Uber told reporters that about 14 percent of a typical fare currently goes toward commercial insurance and roughly 7 percent to taxes and fees. The company cautioned that, "If passed, we estimate that average rider fares in Colorado could double" in order to cover those fixed costs. The Denver Metro Chamber of Commerce has also warned that similar limits can mean longer wait times and fewer completed trips, as reported by Denver7.

Lessons from other states

Lawmakers are not going into this blind. Policymakers elsewhere have tried to rein in app-based pay structures, with mixed and sometimes messy results. Some rules have boosted base pay, but they also shifted tipping and task acceptance in ways that left overall earnings and service patterns anything but straightforward.

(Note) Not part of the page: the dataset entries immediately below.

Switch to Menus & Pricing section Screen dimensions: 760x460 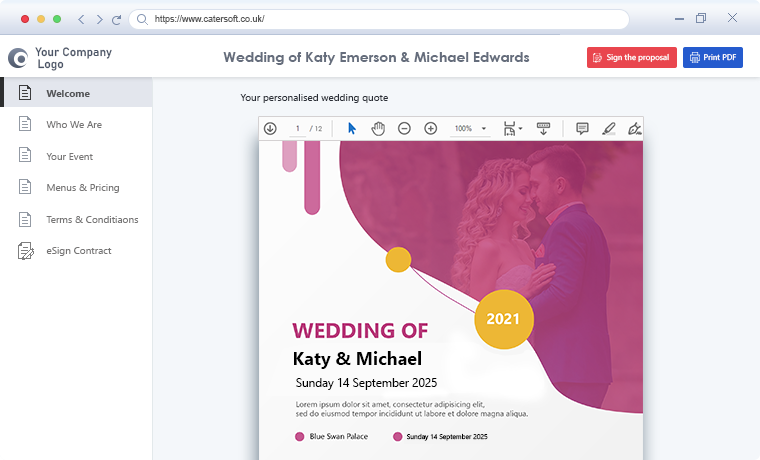pos(82,188)
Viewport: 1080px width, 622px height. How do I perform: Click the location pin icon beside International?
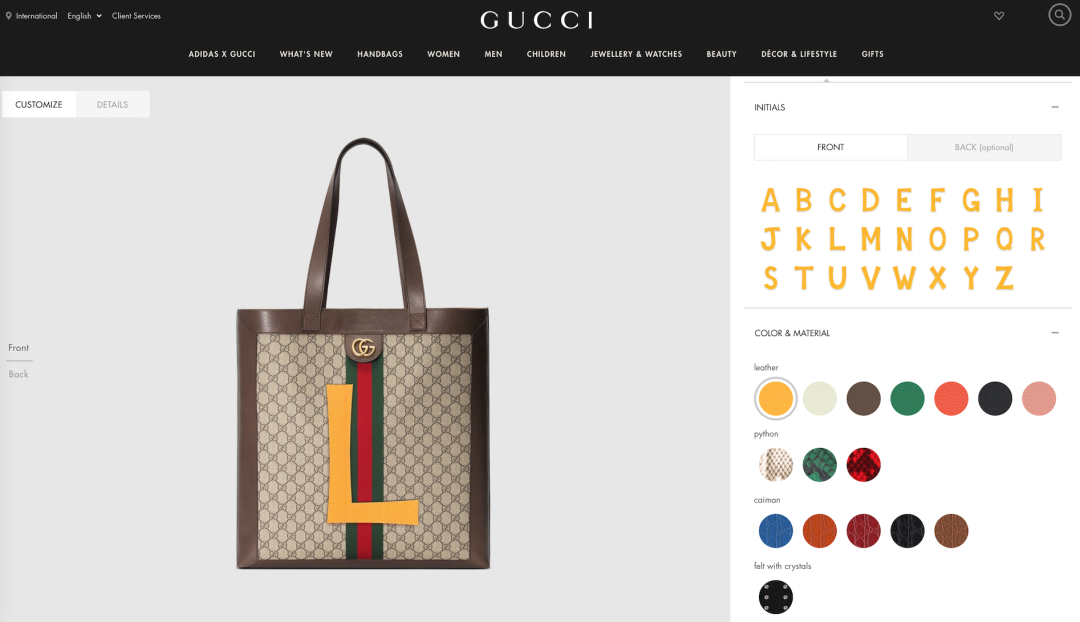click(x=9, y=16)
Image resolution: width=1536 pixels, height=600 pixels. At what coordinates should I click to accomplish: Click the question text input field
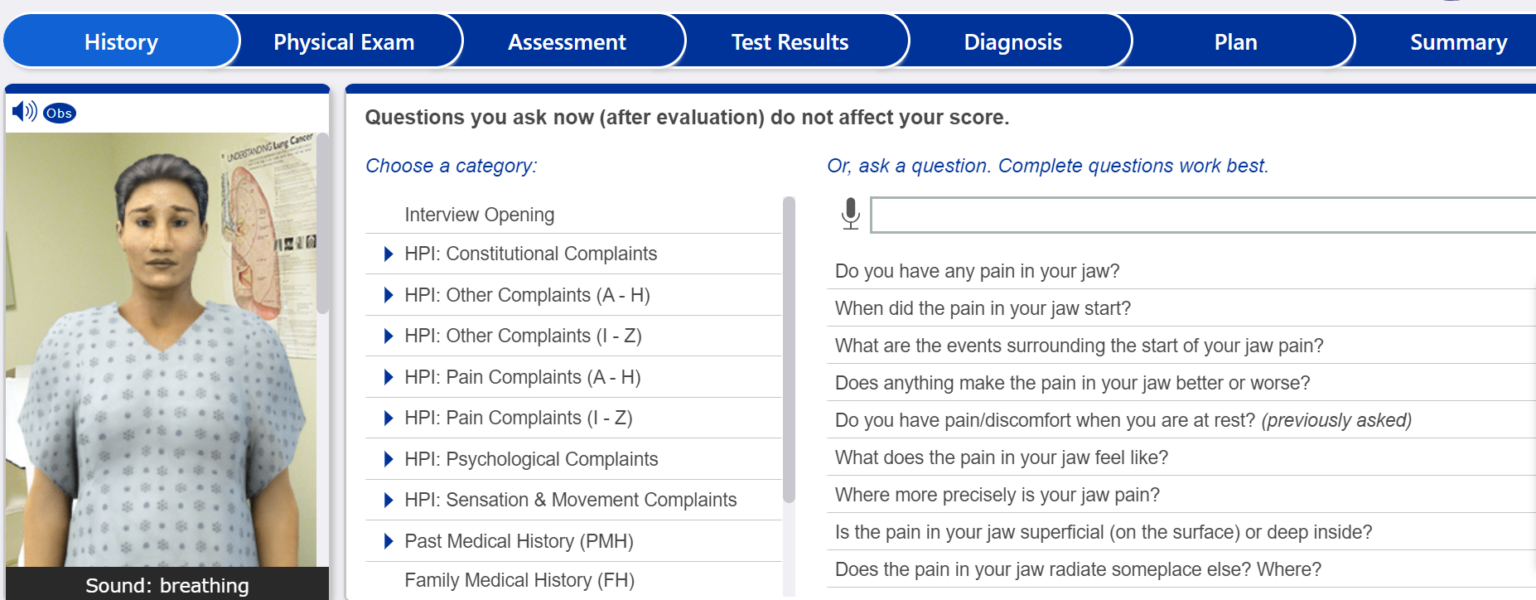click(x=1200, y=215)
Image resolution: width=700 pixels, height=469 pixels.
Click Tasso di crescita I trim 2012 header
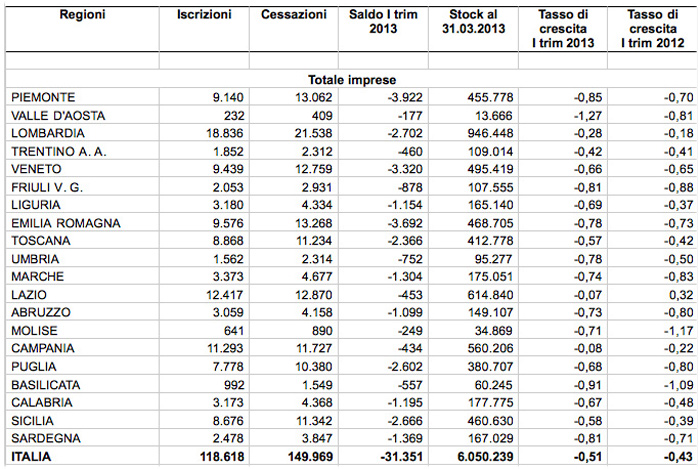pyautogui.click(x=651, y=28)
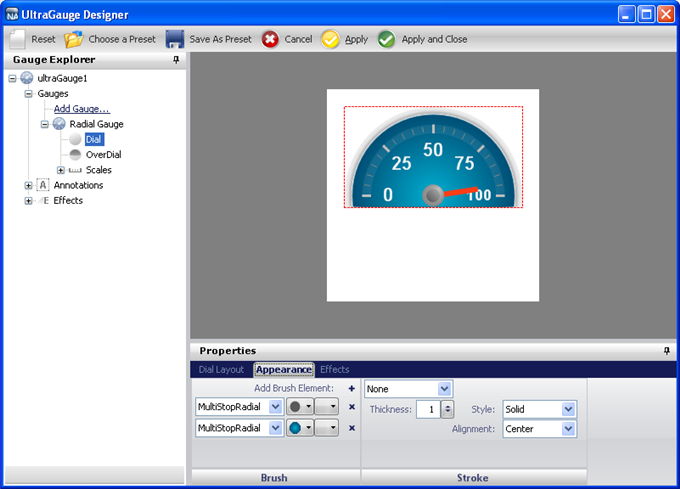Click the Add Gauge... link
680x489 pixels.
tap(81, 109)
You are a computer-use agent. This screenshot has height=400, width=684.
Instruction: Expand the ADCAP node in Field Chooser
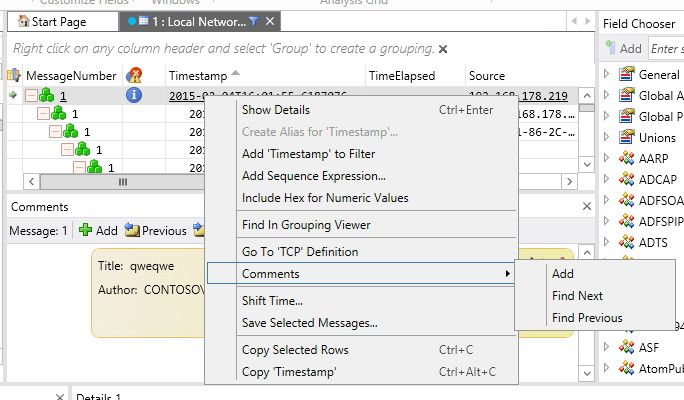(x=606, y=179)
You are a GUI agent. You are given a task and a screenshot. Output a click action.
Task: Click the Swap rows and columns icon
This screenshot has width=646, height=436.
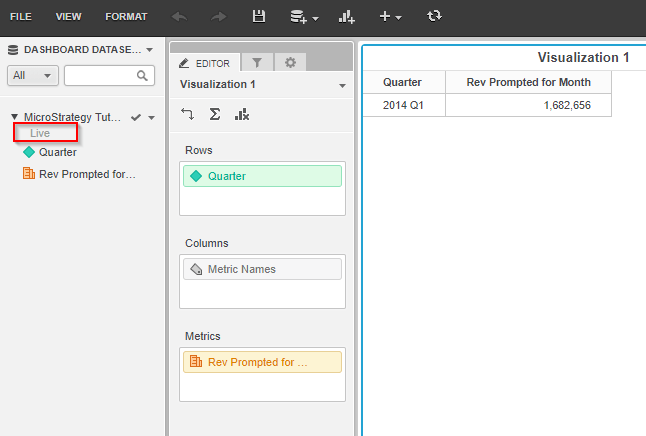coord(188,115)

A Washington State legislative analysis of a recent proposal warned that strict caps or event-based rules could shrink driver supply, increase wait times and interfere with real-time pricing tools that companies rely on to balance supply and demand. That staff report lays out both the arguments for caps and the practical concerns regulators flagged in committee documents.

Where HB26-1273 stands now

HB26-1273 was introduced on Feb. 19 and carries a roster of Democratic sponsors. In the House it is sponsored by Representatives Meg Froelich and Jenny Willford, with Senators Lisa Cutter and Katie Wallace listed as Senate sponsors. The bill currently sits in the House Business Affairs and Labor Committee, which will decide whether it moves to the full House for debate and a vote. Sponsorship details and status are available on the bill page at the Colorado General Assembly.

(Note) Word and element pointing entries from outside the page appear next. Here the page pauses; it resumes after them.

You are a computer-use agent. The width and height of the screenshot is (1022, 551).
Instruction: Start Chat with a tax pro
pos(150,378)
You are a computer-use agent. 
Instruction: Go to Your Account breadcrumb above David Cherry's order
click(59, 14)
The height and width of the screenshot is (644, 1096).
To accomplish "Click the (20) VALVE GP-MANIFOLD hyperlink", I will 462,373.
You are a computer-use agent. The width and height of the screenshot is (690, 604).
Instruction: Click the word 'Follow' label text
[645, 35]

Local alternatives and the political backdrop

The fight over a 20 percent cap comes after years of agitation from Colorado drivers for more transparency and a bigger cut of the money riders already spend. Organizers have pushed not just for new rules but for new models, including driver-owned cooperatives that return a larger share of each fare to workers.

Local reporting has traced the growth of those co-ops and earlier transparency laws that forced platforms to spell out pay and fare details, setting the political stage for a direct cap on company take rates. Coverage of driver organizing and cooperative experiments has been chronicled by outlets such as Westword.

What comes next

This week's committee hearing is the first major hurdle for HB26-1273. If it survives that vote, the bill still faces floor votes in both the House and Senate, followed by the governor's signature or veto. That path, from committee to floor debates in each chamber and finally to the governor's desk, follows Colorado's standard legislative process. For more detail, residents can consult the state's guide to how a bill moves through the legislature.